Over the weekend, I was on a hike with an amazing new friend and we began to talk a bit about our pasts. Something this new friend said really hit me. She talked about how funny it is that we women are always so concerned about the effect our decisions have on the social group, that we often sit back and take a lot of BS for fear of rocking the boat.  A light went off in my head. I have been angry at this other former friend for quite some time and my fear of “rocking the boat” in my social group has had an effect on me. I sat silently and then reacted poorly to a lot of things, but now… I just don’t care. My family is more important. And I want it to be extremely clear that I do not condone the behavior of this former friend (hereafter “NPD”).

I struggled for a while wondering why NPD had behaved in the way he did. Why did he continue to harass my husband and I, in spite of my repeated requests that he stop? Why could he not go a single conversation without implying that my husband had terrible clothing choices, was inept at taking care of himself, and me and was going to be a terrible father? Why did he think it was appropriate to then turn to making fun of my daughter, who had yet to be born? Why did he think, even after we asked and told him to stop, it would EVER be funny to joke that he was going to have sex with our daughter? And when we responded with a “WTF?! Don’t EVER say that again” – why did he laugh at our response and say “What? I’ll wait until she’s 18”? And when we said that was still inappropriate, why did he continue and say “What? I”ll have had a vasectomy by then!” Apparently our horrified response was exactly what he was looking for, since he continued to make the joke another two to three times. Maybe he would have made it again, but we stopped seeing him by then.

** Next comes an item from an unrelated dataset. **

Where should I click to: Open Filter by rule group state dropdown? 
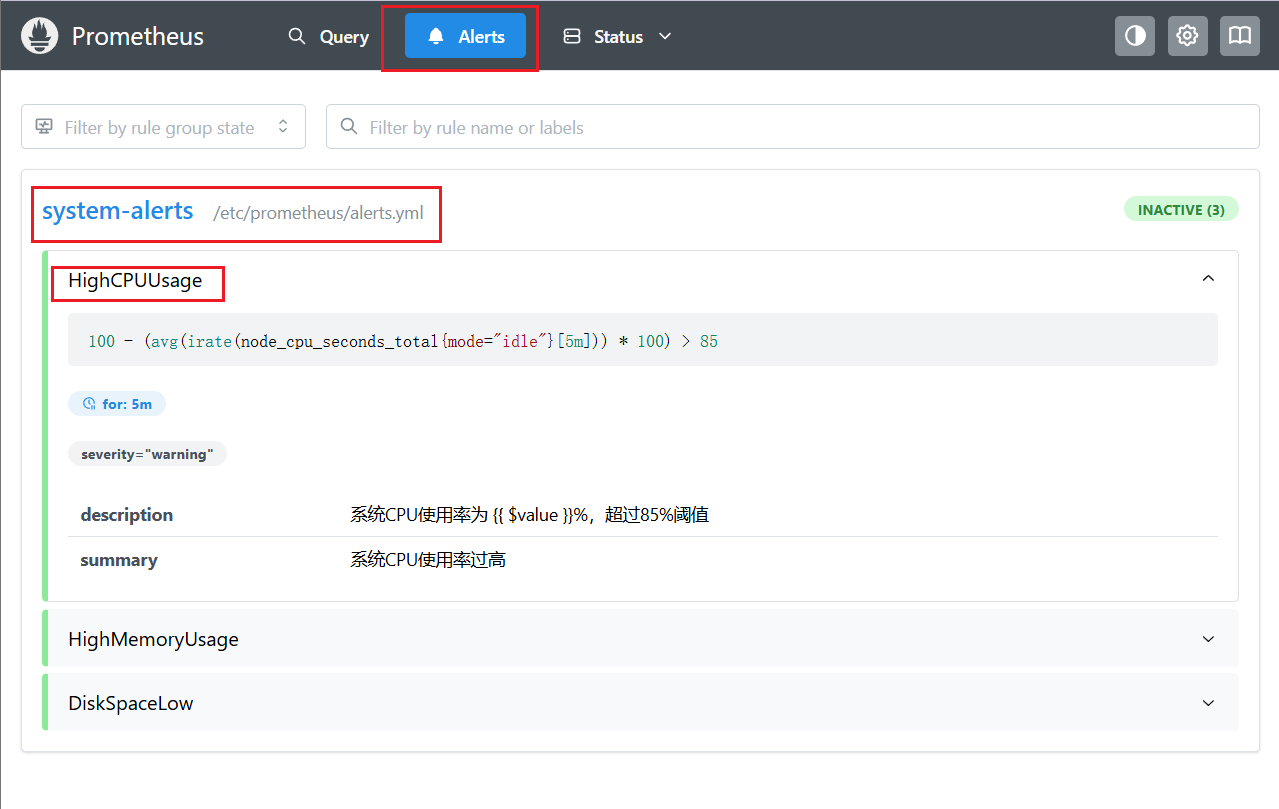pos(163,127)
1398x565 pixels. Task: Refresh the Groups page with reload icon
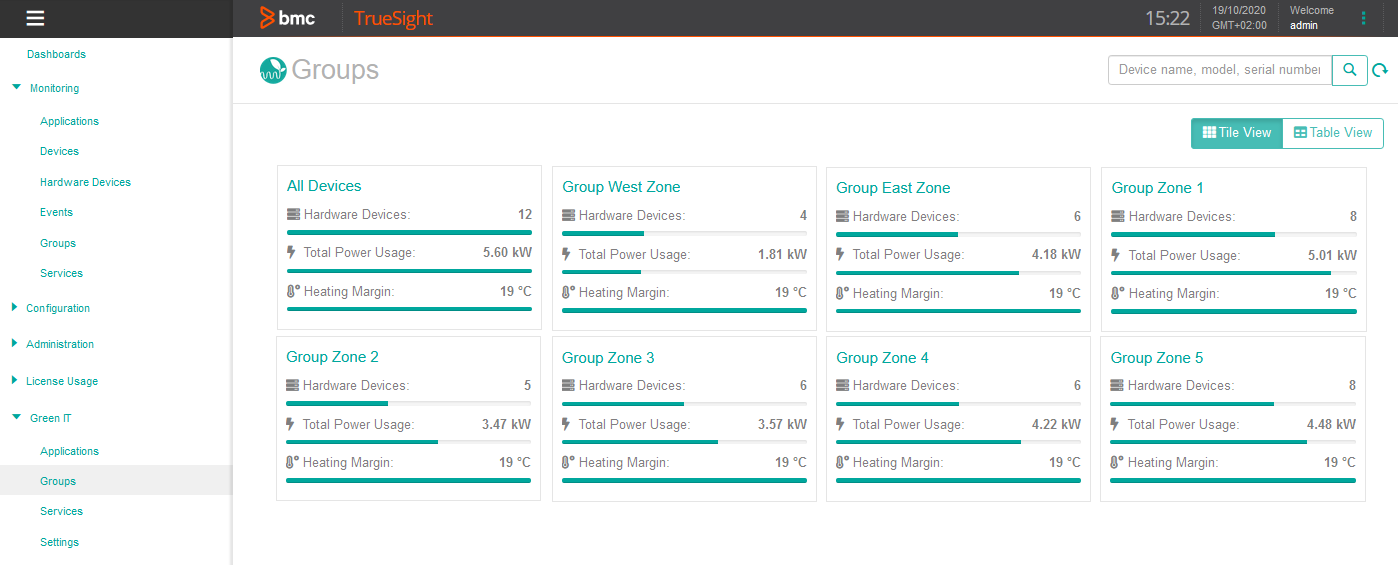(x=1380, y=70)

I will not stand by and tolerate someone who takes me aside to tell me what a horrible wife I am (while I was pregnant!), and then makes me listen to him complain about how his wife is a psycho bitch. Then, when I defend her, have him rally and tell me I am being mean. At the time, I was boggled. I had no idea what end was up or down with NPD.  Sometimes he was so nice and charming, that I forgot about all the other crud. Then it would resurface and I would feel like crap all over again. When Nick pointed out that he thought our daughter came early because of all the stress of dealing with this person – well, that highlighted for me just how unhealthy the relationship had become. Now, I just don’t care. I am still a bit angry at NPD and partially at myself for being so slow to realize how toxic the friendship had become. Better late than never, right?

I do not know if NPD behaves like this with other people, but I know that this is how he behaved with us. Given how he’s twisted what I’ve said and what others have said to suit his own version of the truth (i.e. whichever version makes him out to be the good guy), I can’t trust him.  I do not know what’s real with him, or what he says just to get attention, since he seems to want attention all the time.

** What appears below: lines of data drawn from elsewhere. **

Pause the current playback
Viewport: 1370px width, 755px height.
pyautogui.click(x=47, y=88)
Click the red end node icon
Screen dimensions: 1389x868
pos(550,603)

Mostly – I will not gamble my daughter’s emotional or physical safety on what I already know to be an emotionally unsound person. I will not have her think it is okay to make fun of people in the way this person thinks is okay.  I have already placed my friends in the awkward position, and I am truly sorry about that. I will see NPD at social events, but that’s it. Our interactions will be minimal, and I will never leave my daughter alone with this person. Ever.

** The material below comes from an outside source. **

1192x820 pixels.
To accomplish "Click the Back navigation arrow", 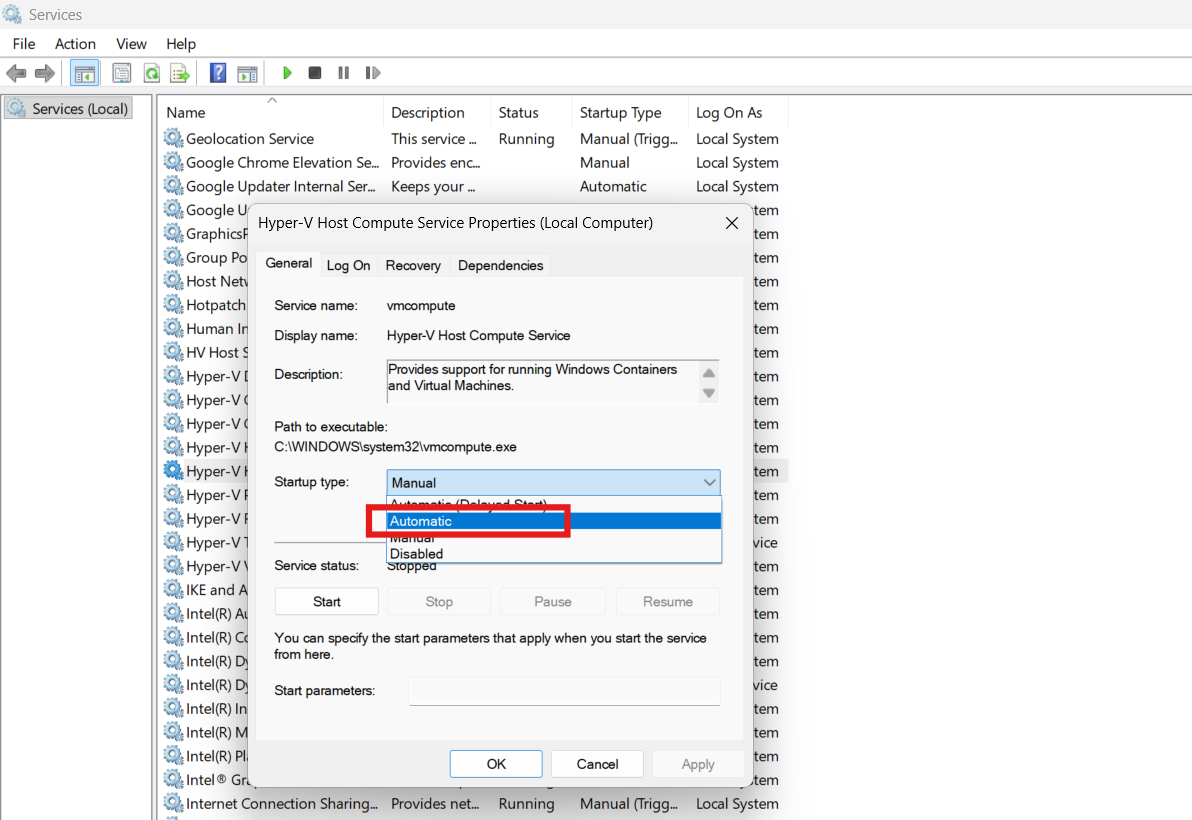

The epiphany was that I do not need to hide my feelings. I am happier when I am open about who I am. I want to put my foot down now and let my daughter know that it’s okay to cut people out who hurt you repeatedly. I hope she would have the strength to walk away if she’s ever in a relationship with someone who abuses her emotionally and/or physically. Cut and run, because YOU are more important than any potential social fall-out.

So, what do you do when you know a friendship is toxic? If it can’t be repaired – accept the loss and move on. Profit from my experience! Don’t spend months mourning the loss and wondering what went wrong! Accept the fact that just like all those other vices (junk food!), they may make you laugh or feel good every now and then, but overall, if they make you feel crummy, you should probably leave them by the wayside.

Thanks for listening, and I apologize for the high drama content of this post!